§ **Exercise brief**: Collect each line in the records below that contains the word "icon" and copy those lines out unchanged.

[Element and text location data]
▬▬▬
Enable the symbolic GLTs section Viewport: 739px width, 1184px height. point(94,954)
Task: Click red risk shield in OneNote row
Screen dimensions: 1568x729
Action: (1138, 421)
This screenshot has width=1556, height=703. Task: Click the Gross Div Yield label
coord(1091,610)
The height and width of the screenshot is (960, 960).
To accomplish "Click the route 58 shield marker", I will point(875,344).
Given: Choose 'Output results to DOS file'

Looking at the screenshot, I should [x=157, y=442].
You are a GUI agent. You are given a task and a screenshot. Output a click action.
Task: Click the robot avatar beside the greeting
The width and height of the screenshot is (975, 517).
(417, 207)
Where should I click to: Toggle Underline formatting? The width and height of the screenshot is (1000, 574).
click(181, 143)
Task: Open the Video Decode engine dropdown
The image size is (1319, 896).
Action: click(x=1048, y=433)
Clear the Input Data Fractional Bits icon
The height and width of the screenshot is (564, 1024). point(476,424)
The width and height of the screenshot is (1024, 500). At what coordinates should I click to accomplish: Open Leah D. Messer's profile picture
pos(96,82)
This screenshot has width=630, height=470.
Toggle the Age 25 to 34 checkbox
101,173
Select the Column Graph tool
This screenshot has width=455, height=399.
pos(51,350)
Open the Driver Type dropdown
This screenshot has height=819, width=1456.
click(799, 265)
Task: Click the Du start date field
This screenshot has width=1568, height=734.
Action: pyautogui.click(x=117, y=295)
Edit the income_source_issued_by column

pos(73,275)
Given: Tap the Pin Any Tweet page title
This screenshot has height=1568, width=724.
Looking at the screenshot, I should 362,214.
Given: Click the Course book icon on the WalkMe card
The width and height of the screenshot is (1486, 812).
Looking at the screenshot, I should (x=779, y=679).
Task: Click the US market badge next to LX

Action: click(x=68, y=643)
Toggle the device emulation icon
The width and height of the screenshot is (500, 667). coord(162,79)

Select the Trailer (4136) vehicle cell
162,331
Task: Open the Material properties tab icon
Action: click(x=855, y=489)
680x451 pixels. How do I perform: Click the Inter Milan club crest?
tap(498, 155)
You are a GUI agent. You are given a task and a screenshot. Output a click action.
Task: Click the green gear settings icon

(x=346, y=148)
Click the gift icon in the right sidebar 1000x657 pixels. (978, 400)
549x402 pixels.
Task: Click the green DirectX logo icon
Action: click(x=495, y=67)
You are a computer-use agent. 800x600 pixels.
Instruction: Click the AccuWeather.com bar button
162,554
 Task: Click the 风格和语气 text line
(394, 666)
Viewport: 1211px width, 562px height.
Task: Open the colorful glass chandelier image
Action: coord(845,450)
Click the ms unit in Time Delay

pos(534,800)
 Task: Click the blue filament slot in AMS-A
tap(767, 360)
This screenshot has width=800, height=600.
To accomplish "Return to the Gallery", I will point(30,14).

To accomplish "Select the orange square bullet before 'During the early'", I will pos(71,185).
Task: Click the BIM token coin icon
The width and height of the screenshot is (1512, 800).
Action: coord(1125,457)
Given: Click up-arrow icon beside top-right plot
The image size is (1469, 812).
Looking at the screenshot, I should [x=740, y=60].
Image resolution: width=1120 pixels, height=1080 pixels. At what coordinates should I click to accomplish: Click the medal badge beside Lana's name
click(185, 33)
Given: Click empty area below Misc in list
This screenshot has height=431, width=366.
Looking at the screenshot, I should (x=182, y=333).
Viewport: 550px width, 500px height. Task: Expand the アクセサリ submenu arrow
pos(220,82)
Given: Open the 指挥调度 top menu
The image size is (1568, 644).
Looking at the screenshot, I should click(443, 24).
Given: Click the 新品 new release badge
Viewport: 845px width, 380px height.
▬▬▬
§ **Complete answer**:
Clear the Input Data Fractional Bits icon
Given: Click the Course book icon on the WalkMe card
Toggle the device emulation icon
Task: Open the Material properties tab icon
Task: Click the green gear settings icon
Click the gift icon in the right sidebar 1000x657 pixels. (978, 400)
Task: Click the green DirectX logo icon
Task: Click the BIM token coin icon
Given: Click up-arrow icon beside top-right plot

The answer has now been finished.